# Problem converting from mod_fastcgi to mod_fgid

## Fred Krogh

I have had apache working with fastcgi.  But recently for unknown reasons it could not find libmysqlclient.  I have not been using the latest apache as it does not support fastcgi.  Given that the old one is no long working, I've emerged /apache-2.4.4-r3, and attempted to edit all the configuration files to use mod_fcgid.  When attempting to start apache2, I'm getting  *Quote:*   

>  * apache2 has detected an error in your setup:
> 
> apache2: Syntax error on line 675 of /etc/apache2/httpd.conf: Syntax error on line 2 of /etc/apache2/modules.d/20_mod_fcgid.conf: Cannot load modules/mod_fcgid.so into server: /usr/lib64/apache2/modules/mod_fcgid.so: undefined symbol: unixd_config
> 
>  * ERROR: apache2 failed to start

 

/etc/apache2/modules.d/20_mod_fcgid.conf contains *Quote:*   

> <IfDefine FCGID>
> 
> LoadModule fcgid_module modules/mod_fcgid.so
> 
> SocketPath /var/run/fcgidsock
> ...

 

I don't know where unixd_config is used, but others have got this error using PHP and that is not my case.

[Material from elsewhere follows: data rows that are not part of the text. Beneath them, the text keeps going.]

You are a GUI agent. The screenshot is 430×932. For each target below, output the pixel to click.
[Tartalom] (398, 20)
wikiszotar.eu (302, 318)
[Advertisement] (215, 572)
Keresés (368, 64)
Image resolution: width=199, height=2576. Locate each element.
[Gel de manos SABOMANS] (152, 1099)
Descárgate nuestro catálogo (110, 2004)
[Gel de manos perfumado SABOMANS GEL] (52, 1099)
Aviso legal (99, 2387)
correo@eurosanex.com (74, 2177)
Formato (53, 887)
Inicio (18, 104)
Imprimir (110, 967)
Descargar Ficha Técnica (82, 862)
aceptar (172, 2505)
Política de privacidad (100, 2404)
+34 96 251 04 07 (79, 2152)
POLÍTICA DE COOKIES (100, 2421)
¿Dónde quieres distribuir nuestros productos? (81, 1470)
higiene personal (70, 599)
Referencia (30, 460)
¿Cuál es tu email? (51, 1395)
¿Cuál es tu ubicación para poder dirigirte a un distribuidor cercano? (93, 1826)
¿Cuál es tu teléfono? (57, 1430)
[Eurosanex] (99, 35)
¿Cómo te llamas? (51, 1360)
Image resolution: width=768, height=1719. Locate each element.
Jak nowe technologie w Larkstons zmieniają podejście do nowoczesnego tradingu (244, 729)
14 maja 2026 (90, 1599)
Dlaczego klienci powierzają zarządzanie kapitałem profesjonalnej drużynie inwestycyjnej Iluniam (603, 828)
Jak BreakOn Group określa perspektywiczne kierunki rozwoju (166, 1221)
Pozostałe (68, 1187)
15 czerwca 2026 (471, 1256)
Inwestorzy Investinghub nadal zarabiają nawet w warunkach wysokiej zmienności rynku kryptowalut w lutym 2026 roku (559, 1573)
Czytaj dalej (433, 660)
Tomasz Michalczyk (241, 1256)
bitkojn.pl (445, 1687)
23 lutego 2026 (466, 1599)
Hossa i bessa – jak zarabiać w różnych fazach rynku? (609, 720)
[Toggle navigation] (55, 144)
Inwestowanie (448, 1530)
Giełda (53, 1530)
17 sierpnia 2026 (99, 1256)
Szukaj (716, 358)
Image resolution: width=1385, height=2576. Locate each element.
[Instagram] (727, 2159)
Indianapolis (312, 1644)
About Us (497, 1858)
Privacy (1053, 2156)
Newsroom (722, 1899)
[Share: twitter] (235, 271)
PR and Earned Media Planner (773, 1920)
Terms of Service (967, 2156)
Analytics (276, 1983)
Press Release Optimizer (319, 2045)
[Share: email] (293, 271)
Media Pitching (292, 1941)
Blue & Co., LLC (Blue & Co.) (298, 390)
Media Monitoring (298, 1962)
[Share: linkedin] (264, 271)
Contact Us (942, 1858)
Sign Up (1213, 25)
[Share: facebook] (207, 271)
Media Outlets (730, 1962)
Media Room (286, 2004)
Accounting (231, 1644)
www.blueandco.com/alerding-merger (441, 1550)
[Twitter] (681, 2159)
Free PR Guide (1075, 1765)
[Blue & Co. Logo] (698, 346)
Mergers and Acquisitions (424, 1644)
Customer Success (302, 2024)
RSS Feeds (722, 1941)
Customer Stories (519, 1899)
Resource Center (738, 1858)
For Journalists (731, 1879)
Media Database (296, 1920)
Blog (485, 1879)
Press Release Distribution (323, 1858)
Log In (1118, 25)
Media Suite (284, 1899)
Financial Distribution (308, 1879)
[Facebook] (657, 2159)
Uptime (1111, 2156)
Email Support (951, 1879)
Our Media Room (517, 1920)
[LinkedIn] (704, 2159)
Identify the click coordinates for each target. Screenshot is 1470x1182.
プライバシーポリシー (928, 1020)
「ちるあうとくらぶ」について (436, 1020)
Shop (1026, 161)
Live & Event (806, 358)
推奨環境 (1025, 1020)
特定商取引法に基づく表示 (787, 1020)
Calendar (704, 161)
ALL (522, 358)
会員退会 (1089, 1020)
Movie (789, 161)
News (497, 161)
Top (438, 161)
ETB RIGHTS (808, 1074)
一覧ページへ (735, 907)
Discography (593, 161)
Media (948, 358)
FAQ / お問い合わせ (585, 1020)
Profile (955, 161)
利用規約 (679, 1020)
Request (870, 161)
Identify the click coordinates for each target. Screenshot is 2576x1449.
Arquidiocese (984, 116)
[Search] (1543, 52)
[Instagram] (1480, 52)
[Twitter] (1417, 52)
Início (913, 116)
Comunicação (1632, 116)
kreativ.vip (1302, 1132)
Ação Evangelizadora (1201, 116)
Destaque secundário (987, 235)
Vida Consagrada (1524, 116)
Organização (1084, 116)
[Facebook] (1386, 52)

I'm hoping this suggests something to the wonderful helpers out there, thanks,

Fred

----------

## Fred Krogh

It has become clear that my big problem in this case is getting apache-2.4.4-r3 working.  I'm going back to apache-2.2.24-r1.  I was trying to emerge apache-2.4.4-r3 again, and got this message *Quote:*   

> Module 'socache_shmcb' is required in the default apache configuration.

 And I seen no sign of a module socache_shmcb.

----------